Tom Coleman selected SIAM Fellow

Monday, April 4, 2016

Tom Coleman
Professor Tom Coleman has been selected as a SIAM Fellow for contributions to large-scale, sparse numerical optimization, financial optimization, and leadership in mathematics education and engagement with industry. Fellowships honour SIAM members who have made outstanding contributions to the fields served by the organization.

Tom is well known for several notable contributions in the area of large-scale nonlinear optimization. The Coleman-Conn method (1982) that showed how to correctly handle the second order information in the Lagrangians for nonlinear programming problems to exploit the L1 penalty function is a fundamental component of penalty methods and sequential quadratic programming methods in nonlinear optimization. Tom realized early in his career that graph theory could play an important role in sparse optimization, and with J. Moré, he pioneered the use of graph colouring to efficiently compute derivative matrices. Tom's students have gone on to pursue the use of graph-theoretic methods in optimization and scientific computing, and have founded the combinatorial scientific computing community (CSC).

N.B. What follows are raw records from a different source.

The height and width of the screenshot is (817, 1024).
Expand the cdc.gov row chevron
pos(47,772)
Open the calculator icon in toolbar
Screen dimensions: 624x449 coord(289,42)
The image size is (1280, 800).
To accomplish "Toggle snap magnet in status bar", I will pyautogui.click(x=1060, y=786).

In the area of Automatic Differentiation (AD), Tom was the creator of first the ADMIT and then ADMAT toolboxes for AD in Matlab, and his book on this topic has been accepted for publication by SIAM. The Coleman-Verma decomposition was a key idea to make AD more tractable, and permits the simultaneous use of "forward" and "backward" modes in the same computation. Tom was also very influential in popularizing the technique with application scientists.

Tom's  1999 paper on estimating volatility has become the definitive method for this problem, and is widely adopted in the computational finance community. He has also significantly advanced the concept of conditional value at risk, a key tool in the financial sector for measuring risk of a portfolio.

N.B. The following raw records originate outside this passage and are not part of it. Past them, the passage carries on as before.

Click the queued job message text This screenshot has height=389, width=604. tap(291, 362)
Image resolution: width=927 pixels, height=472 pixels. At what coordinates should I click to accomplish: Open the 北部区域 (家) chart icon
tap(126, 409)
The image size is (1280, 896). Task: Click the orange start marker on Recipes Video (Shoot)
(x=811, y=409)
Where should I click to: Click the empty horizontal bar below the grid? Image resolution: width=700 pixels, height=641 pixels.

Tom is the Ophelia Lazaridis Research Chair in the Department of Combinatorics & Optimization at the University of Waterloo, and is the director of the Waterloo Research Institute in Insurance, Securities and Quantitative Finance (WatRISQ). He served as the Dean of Mathematics at Waterloo from 2005 to 2010. Prior to returning to Waterloo in 2005, he was a professor in the Department of Computer Science at Cornell University, where he directed the Theory Center and oversaw Cornell's supercomputing center.